Sensitive and rapid detection of microcystin synthetase E Gene (mcyE) by loop-mediated isothermal amplification: A new assay for detecting the potential microcystin-producing Microcystis in the aquatic ecosystem

Abstract

In order to develop a new molecular technique that has the potential to assist with monitoring and management of water bodies for potential microcystin producing cyanobacterial species that occur in mixed populations in many regions of the world, we designed a new loop-mediated isothermal amplification (LAMP) assay based on microcystin biosynthesis genes. Four sets of primers were designed to recognize six distinct sequences on target the mcyE gene that encodes a protein (McyE) being responsible to catalyze the addition of d-glutamate to Adda. One set (MCYE2) was selected as the most appropriate set of primers for its rapid detection. The specificity and sensitivity of the primers in the LAMP reactions for mcyE detection were determined. Two methods, namely, monitoring of turbidity and addition of calcein to the reaction tube, were used to determine negative and positive results.

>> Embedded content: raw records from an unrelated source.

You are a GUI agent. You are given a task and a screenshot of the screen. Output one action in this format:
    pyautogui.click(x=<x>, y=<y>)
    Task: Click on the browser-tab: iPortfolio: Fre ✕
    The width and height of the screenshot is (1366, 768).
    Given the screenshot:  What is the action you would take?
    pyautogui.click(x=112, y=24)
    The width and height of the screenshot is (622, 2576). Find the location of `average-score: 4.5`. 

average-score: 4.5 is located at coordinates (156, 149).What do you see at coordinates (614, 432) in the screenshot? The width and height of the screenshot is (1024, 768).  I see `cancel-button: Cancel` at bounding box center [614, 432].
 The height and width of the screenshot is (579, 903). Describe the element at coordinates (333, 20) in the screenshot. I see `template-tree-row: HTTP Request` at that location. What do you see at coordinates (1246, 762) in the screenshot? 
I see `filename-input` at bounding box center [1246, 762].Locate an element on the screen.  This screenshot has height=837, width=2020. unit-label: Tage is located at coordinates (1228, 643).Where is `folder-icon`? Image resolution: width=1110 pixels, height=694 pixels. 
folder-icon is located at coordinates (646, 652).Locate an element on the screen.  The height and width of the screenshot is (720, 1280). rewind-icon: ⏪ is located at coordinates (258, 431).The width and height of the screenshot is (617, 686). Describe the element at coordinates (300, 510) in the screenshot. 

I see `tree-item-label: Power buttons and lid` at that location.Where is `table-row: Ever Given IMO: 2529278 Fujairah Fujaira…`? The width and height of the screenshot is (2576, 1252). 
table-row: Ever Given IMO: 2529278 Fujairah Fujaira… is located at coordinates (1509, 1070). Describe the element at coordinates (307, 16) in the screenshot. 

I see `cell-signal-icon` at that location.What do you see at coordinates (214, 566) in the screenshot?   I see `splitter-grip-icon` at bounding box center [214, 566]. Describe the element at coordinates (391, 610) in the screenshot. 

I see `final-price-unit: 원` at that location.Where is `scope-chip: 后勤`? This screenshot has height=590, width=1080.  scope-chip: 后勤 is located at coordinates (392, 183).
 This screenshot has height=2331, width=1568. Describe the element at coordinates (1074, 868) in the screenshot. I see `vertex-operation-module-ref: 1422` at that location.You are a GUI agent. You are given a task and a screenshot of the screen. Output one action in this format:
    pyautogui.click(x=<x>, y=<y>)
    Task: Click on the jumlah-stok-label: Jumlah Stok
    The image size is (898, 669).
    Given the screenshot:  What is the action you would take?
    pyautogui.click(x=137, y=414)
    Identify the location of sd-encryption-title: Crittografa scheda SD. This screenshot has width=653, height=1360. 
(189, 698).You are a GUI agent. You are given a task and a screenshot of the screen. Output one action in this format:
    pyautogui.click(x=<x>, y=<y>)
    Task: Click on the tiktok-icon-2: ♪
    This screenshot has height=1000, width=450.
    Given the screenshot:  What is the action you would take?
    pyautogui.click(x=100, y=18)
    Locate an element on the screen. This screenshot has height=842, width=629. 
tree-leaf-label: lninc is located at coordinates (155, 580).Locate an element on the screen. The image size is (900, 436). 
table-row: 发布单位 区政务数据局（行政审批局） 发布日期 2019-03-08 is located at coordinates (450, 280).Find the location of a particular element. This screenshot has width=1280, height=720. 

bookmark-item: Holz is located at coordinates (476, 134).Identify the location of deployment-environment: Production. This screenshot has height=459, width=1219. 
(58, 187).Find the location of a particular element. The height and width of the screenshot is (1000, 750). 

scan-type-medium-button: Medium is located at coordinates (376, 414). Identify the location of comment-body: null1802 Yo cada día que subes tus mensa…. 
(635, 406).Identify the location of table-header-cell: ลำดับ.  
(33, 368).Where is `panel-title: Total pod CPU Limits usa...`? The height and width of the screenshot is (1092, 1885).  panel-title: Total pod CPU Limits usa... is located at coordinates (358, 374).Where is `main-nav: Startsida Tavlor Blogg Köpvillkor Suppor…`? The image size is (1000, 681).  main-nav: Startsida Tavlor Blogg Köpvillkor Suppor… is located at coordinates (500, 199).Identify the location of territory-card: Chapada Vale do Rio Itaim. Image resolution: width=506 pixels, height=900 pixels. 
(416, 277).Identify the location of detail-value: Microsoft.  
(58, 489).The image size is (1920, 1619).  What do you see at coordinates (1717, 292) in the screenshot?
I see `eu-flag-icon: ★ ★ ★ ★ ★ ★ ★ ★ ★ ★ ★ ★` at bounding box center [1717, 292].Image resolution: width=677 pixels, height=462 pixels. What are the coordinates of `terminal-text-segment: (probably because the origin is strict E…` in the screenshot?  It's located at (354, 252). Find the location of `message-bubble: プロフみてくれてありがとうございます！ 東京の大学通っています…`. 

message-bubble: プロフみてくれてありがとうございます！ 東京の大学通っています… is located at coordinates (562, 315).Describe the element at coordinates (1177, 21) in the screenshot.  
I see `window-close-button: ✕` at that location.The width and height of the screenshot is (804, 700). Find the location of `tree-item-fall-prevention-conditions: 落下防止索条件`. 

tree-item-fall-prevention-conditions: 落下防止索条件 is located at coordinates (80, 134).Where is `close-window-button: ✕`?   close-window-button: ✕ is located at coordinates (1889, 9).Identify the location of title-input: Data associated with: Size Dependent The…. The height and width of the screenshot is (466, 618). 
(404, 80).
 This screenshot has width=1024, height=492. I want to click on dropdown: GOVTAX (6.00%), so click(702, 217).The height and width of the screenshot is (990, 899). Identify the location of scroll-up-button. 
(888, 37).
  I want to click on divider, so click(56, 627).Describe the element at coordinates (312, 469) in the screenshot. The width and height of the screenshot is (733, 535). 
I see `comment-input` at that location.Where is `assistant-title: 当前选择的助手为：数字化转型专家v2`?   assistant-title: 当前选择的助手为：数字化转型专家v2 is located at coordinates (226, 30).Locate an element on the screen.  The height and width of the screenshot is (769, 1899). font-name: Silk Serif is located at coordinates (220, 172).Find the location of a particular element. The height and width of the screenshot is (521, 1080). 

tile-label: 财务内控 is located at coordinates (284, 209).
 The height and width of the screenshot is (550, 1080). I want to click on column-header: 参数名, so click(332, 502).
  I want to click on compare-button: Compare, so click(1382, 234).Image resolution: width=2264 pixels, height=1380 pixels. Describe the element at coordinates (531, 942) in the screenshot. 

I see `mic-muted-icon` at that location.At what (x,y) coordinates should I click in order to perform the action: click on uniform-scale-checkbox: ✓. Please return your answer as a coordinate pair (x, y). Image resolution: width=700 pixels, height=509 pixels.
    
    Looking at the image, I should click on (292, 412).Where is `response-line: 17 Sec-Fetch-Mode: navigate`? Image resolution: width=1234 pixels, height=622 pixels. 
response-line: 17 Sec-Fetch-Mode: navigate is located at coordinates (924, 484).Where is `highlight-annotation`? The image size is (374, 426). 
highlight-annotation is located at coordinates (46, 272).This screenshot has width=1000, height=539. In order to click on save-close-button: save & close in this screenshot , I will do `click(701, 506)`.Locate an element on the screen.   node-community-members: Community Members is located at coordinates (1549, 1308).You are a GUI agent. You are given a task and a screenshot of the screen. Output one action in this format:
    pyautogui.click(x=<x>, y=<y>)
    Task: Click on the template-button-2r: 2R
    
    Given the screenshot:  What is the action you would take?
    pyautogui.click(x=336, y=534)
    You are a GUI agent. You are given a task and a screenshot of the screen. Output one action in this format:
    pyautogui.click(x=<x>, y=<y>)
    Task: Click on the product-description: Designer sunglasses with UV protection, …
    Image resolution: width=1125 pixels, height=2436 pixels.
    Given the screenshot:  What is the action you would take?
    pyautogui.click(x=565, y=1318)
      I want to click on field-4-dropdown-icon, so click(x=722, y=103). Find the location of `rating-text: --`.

The results showed that target DNA was amplified and visualized by the two detection methods within 40min at an isothermal temperature of 61°C. For the sensitivity of LAMP, the detection limit was 8.5pg/μl (approximately 17pg) DNA. The eleven microcystin producing and four non-toxic cyanobacterial strains were selected for testing of specificity. The results of the amplification were positive with all microcystin-producing strains tested and not with four non-toxic strains, which showed that the primers had good levels of specificity. For testing the application of LAMP assay in the aquatic ecosystem, seven environmental samples from ponds and lakes in Ningbo City were also analyzed using the LAMP targeting the mcyE gene as well as an ELISA assay. Compared with these results of ELISA assay, LAMP assay is satisfied. All of these validated LAMP method being fast, simple and low in cost is a potentially valuable means for potential toxic of cyanobacterial blooms detection, especially for routine monitoring purposes in future.